[Record extracts — start]

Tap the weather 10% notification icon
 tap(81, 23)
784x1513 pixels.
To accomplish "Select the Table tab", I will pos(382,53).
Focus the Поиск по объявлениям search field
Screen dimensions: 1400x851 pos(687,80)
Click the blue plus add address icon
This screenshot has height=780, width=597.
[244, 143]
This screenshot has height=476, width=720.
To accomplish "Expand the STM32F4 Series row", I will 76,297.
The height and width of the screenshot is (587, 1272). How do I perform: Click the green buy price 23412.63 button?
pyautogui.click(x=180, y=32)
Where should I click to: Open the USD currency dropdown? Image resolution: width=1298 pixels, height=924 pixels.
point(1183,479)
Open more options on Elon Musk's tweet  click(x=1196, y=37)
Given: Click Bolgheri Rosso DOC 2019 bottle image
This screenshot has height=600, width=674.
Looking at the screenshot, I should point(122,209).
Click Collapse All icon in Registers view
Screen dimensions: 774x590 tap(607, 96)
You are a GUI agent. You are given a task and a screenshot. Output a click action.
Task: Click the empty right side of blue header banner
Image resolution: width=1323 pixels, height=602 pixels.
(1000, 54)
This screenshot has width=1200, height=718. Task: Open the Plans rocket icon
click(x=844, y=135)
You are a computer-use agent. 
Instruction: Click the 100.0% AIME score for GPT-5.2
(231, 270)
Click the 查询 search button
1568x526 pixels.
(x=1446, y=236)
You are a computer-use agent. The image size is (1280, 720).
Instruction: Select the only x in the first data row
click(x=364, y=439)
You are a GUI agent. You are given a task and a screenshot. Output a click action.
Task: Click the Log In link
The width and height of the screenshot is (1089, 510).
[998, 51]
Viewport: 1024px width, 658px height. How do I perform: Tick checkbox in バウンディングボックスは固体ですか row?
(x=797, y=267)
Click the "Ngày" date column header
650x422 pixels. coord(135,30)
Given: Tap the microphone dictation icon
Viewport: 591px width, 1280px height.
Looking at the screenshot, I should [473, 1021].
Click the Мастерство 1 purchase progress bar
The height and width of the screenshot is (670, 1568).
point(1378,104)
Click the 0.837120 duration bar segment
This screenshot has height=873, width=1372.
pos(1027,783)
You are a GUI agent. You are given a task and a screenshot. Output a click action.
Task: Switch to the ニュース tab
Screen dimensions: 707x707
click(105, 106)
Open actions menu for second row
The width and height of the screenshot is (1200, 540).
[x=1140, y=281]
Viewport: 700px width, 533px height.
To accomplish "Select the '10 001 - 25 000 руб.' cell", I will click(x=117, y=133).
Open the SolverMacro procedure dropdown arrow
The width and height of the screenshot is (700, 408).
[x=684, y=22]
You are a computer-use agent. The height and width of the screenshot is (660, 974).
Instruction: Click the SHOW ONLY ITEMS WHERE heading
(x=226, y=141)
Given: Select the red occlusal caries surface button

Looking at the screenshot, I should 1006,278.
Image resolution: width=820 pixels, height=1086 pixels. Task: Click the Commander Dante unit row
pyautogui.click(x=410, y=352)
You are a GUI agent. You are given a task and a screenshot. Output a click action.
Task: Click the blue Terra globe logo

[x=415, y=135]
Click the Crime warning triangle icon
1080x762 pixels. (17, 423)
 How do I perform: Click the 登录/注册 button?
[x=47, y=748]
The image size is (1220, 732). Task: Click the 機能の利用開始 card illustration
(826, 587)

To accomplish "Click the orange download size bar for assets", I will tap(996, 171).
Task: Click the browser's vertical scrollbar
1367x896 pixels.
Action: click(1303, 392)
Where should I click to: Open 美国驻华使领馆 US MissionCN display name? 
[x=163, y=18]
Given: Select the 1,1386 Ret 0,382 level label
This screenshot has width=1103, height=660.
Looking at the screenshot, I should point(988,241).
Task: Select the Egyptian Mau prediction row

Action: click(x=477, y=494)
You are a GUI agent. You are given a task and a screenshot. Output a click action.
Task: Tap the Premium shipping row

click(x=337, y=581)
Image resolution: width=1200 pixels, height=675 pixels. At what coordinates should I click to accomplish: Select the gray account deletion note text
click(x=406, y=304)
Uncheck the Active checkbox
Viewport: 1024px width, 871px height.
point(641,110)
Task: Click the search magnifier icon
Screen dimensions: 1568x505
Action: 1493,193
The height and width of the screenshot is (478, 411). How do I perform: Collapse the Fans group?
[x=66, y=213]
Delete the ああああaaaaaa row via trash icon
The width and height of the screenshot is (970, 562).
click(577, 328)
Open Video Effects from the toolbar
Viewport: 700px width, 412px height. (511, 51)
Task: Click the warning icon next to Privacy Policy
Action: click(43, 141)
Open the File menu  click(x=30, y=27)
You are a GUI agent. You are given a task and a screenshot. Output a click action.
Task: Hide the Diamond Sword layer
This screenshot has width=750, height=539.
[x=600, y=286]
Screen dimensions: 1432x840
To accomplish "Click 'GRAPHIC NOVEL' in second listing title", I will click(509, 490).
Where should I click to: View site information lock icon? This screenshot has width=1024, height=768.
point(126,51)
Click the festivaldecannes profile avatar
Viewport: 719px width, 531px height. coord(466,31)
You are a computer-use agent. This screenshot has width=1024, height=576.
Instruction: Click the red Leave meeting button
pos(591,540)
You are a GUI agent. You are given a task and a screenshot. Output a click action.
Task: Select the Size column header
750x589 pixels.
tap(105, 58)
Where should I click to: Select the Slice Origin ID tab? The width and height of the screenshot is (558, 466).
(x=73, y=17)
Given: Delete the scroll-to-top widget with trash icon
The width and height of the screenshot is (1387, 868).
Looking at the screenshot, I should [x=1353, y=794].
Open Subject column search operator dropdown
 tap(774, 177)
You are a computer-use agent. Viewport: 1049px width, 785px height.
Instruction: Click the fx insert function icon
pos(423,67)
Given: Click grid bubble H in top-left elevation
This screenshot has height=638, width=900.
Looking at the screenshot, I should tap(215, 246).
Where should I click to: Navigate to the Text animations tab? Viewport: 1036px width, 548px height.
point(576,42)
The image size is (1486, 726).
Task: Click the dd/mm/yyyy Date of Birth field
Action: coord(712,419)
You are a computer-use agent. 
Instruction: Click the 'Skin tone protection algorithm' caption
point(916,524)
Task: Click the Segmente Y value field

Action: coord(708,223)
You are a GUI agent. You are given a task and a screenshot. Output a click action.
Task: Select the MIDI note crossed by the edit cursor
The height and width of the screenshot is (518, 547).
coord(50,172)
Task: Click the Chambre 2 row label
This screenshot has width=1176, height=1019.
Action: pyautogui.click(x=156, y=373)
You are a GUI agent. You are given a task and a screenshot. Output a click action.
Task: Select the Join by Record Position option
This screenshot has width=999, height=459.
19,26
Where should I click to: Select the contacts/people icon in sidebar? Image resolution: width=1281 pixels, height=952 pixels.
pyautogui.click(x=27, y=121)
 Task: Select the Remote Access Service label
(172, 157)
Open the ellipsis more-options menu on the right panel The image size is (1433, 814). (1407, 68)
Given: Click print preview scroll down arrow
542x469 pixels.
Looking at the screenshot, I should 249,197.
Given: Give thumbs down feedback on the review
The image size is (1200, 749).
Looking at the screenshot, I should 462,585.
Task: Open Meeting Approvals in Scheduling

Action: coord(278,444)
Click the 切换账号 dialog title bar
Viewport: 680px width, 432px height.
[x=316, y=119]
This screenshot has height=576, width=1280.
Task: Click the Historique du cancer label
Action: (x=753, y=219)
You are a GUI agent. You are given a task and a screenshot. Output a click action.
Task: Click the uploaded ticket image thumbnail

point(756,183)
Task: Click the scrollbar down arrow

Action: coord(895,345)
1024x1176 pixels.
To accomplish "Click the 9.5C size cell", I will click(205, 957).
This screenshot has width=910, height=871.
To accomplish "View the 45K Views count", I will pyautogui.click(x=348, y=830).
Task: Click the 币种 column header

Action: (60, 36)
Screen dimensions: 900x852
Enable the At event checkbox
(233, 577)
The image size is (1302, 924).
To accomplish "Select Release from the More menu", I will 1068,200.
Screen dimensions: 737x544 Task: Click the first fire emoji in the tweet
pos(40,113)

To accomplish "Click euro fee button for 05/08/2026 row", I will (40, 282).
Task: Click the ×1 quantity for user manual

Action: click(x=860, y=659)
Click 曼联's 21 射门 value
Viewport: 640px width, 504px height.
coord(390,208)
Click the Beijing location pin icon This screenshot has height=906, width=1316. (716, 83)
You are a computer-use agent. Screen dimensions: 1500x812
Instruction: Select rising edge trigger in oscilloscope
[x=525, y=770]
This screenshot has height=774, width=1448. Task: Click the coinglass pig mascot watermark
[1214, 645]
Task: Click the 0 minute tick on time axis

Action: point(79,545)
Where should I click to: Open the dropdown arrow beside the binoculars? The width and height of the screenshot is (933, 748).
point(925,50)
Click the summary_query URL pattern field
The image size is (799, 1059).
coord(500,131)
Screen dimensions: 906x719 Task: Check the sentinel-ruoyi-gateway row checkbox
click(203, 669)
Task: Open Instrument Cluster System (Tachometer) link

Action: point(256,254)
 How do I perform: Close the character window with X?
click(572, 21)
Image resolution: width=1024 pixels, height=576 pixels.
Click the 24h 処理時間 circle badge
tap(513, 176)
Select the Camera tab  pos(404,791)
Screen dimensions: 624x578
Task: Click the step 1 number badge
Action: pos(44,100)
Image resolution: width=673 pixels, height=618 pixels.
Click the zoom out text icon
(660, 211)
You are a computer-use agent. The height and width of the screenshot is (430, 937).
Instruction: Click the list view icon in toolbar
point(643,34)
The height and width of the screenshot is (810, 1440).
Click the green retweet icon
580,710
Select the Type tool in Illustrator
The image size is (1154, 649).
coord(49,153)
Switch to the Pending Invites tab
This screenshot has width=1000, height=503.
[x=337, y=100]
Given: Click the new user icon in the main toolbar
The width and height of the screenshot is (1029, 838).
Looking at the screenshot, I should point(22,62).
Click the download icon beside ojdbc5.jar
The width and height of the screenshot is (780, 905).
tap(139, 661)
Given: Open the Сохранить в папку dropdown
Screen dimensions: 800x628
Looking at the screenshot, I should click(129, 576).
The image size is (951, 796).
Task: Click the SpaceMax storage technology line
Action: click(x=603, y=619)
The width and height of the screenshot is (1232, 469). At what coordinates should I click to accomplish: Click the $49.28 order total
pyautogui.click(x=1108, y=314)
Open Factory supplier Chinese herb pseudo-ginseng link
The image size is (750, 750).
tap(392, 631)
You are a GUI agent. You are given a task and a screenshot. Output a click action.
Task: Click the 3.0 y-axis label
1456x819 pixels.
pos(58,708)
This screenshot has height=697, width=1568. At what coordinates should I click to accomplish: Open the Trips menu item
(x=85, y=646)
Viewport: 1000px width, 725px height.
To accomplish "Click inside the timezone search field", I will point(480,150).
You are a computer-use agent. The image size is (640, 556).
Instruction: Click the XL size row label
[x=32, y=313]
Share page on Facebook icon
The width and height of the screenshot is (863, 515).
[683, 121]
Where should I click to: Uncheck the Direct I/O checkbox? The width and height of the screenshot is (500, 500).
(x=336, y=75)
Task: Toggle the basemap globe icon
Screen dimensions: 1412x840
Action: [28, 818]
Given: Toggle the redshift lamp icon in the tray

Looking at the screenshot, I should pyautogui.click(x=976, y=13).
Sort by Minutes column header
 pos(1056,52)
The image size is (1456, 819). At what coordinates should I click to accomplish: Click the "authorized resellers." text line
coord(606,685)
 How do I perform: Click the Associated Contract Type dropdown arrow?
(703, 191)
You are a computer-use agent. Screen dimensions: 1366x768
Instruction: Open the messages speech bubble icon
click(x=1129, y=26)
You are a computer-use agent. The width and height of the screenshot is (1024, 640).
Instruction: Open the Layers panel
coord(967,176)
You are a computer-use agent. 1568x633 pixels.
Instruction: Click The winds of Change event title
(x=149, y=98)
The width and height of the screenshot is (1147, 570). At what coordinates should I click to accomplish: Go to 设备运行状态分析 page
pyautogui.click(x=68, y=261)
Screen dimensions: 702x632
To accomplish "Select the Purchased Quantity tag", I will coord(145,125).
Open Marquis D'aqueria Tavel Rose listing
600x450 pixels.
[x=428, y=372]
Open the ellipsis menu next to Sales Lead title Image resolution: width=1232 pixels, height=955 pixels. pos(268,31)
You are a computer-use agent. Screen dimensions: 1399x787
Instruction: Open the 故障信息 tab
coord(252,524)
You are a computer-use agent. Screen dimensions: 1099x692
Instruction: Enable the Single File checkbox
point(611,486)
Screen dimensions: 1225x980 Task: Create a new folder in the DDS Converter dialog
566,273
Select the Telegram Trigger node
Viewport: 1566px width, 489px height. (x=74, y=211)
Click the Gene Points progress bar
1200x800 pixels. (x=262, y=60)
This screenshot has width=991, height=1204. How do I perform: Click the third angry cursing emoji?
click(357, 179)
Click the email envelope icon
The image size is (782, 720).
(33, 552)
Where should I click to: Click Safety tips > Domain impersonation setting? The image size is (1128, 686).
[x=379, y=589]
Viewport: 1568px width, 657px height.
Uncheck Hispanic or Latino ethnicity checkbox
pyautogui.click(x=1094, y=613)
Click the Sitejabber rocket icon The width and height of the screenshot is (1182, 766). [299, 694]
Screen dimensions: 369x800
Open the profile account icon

[Record extracts — finish]

Work instruction: Copy the line containing "Uncheck Hispanic or Latino ethnicity checkbox" and every line after it, through the last line of the records. Include nothing else.

Response:
Uncheck Hispanic or Latino ethnicity checkbox
pyautogui.click(x=1094, y=613)
Click the Sitejabber rocket icon The width and height of the screenshot is (1182, 766). [299, 694]
Screen dimensions: 369x800
Open the profile account icon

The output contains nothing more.